I recently watched Love Is A Many-Splendored Thing, the film adapted from Han Suyin's semi-autobiographical novel.
Unusually for a 1955 Hollywood production, the crew spent two weeks filming in Hong Kong. Seeing the colonial buildings - especially the now-demolished Foreign Correspondents' Club on Conduit Road - Queen's Road Central and Aberdeen harbour captured on screen was, to me, more romantic than the plot.
Jennifer Jones is cast as widowed Eurasian Dr Han Suyin, who falls for married journalist Mark Elliott (played by the libidinous William Holden, who she apparently found so abhorrent she ate garlic before they filmed scenes together).
At least 15 times, Jones tells Holden, "I'm Eurasian."
Only she isn't. No amount of slickly applied eyeliner, or well-fitted cheongsams, can convince the viewer otherwise.

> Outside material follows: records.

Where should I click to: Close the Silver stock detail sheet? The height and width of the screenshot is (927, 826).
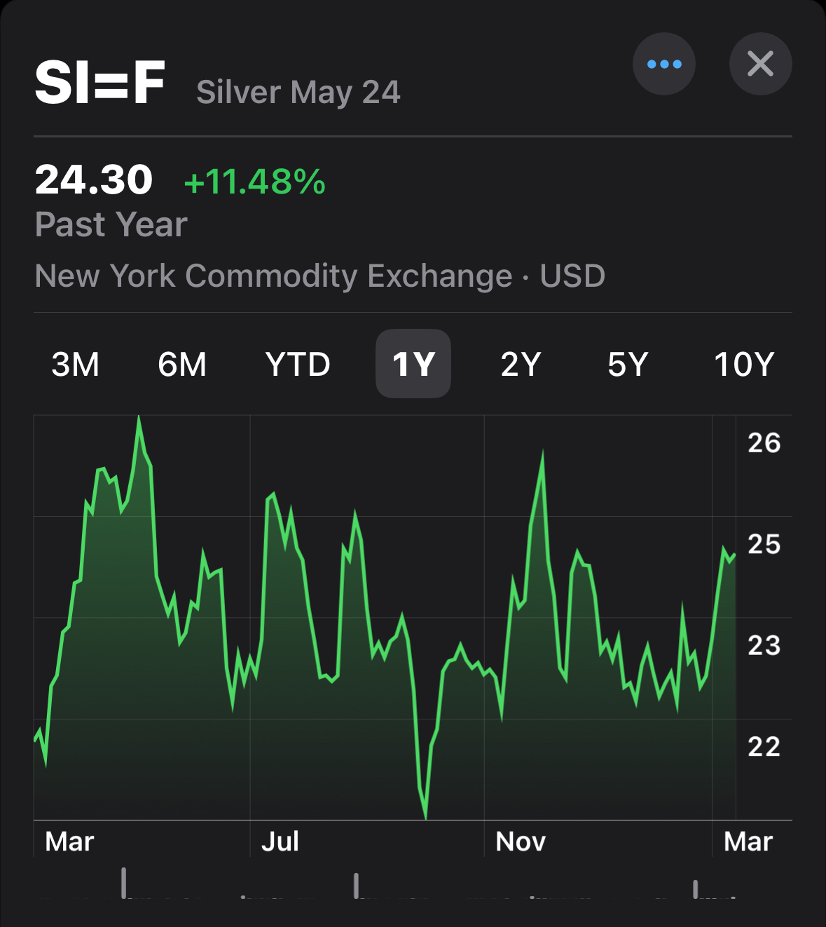point(760,64)
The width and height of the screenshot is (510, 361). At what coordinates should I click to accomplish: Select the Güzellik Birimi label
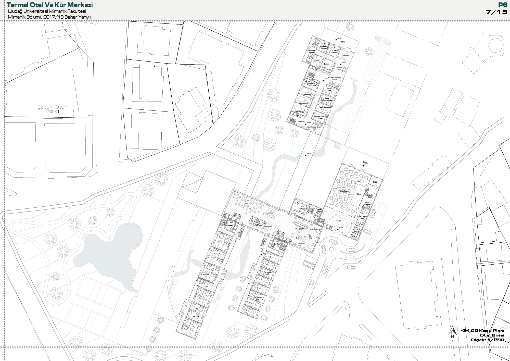click(339, 68)

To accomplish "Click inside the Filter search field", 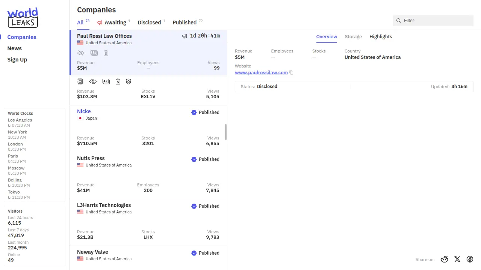I will (436, 21).
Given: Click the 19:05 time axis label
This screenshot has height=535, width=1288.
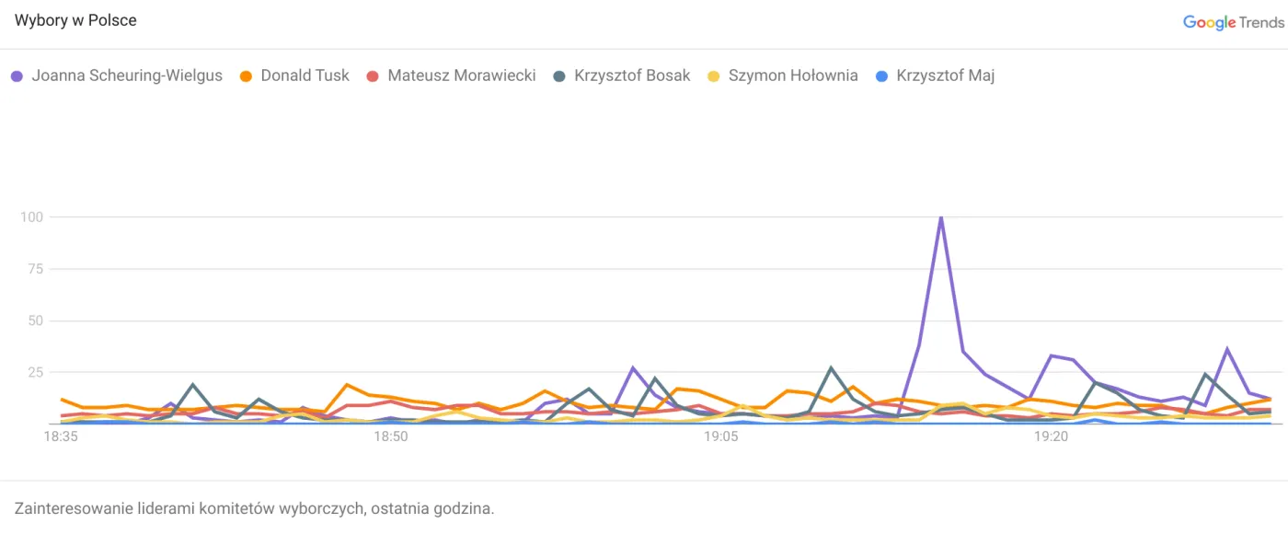Looking at the screenshot, I should tap(721, 437).
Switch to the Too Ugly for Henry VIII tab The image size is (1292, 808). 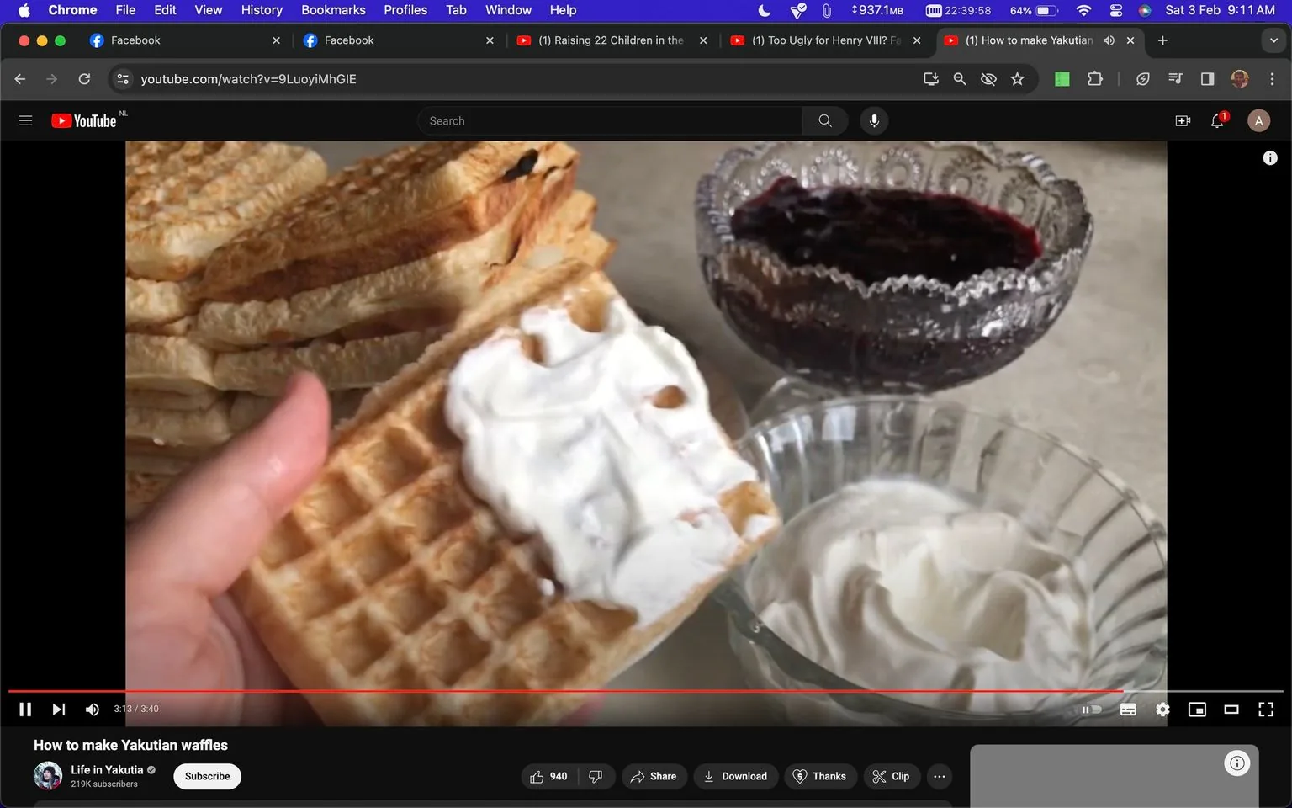point(820,40)
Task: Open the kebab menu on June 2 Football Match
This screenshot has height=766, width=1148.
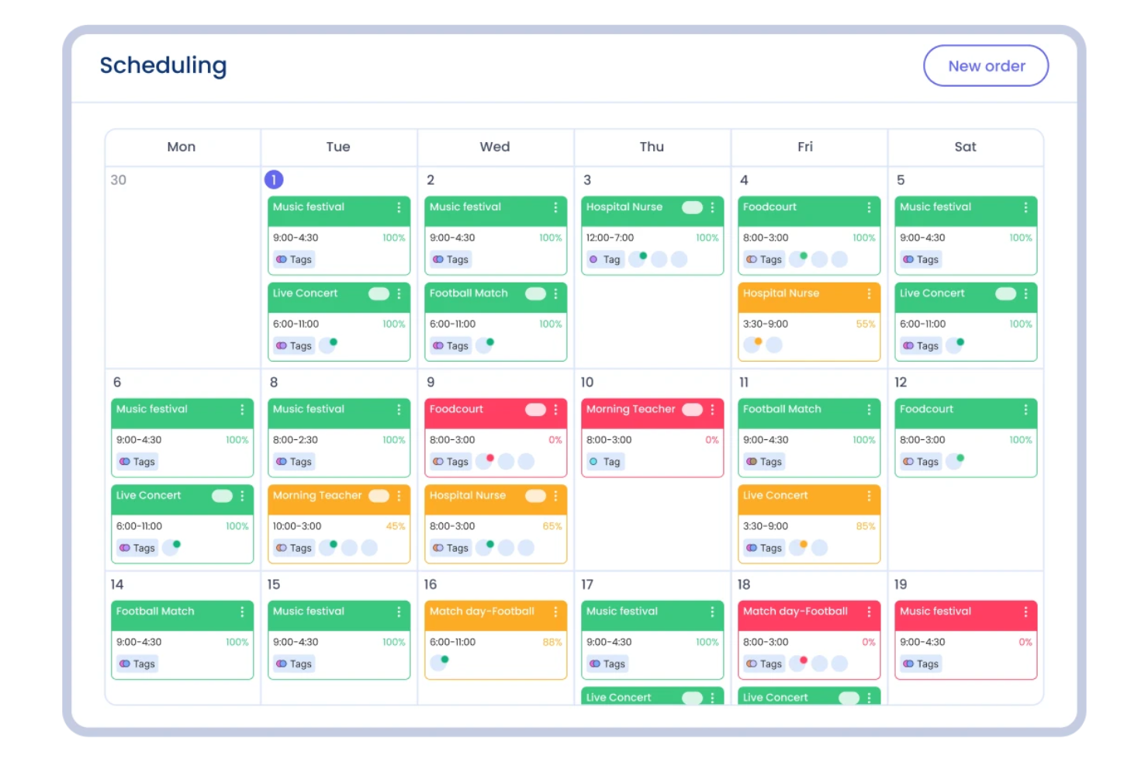Action: click(x=555, y=293)
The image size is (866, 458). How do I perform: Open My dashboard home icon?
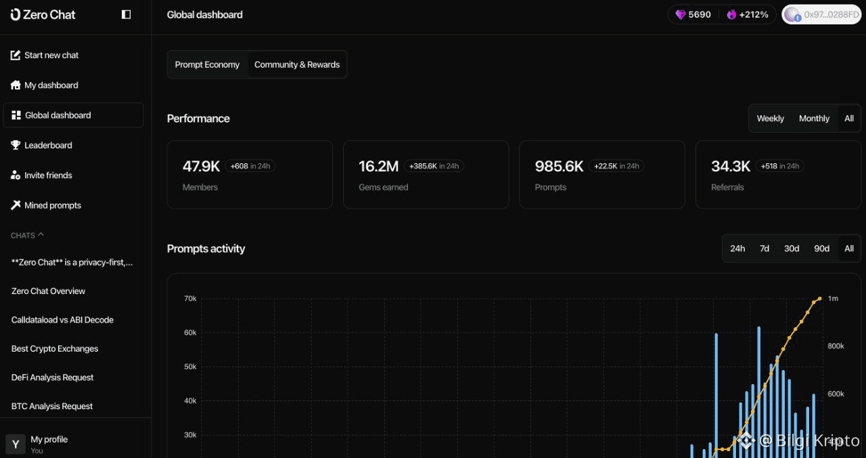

Given that race is a central theme of the film, it's sad that Jones - patently American, not Eurasian - was cast. That, I thought, would not happen today. The World of Suzie Wong, after all, filmed shortly after, in 1960, saw Hong Kong-born Nancy Kwan, a genuine Eurasian, in the lead role, not an American starlet.
But it seems I was wrong. Emma Stone, a white American actress of Swedish ancestry, plays Allison Ng, who is supposed to be a quarter-Chinese and a quarter-Hawaiian, in Cameron Crowe's new movie Aloha: a romance set in Hawaii, where 50 per cent of residents are ethnically Asian or a Pacific Islander.
Stone's "I'm Eurasian" moment comes when the blue-eyed, red-haired actress teaches people how to pronounce her surname: Ng.
Jones affecting an Asian identity in the 1950s, I can understand. Stone instructing our multicultural world on how to pronounce Ng? Hmm …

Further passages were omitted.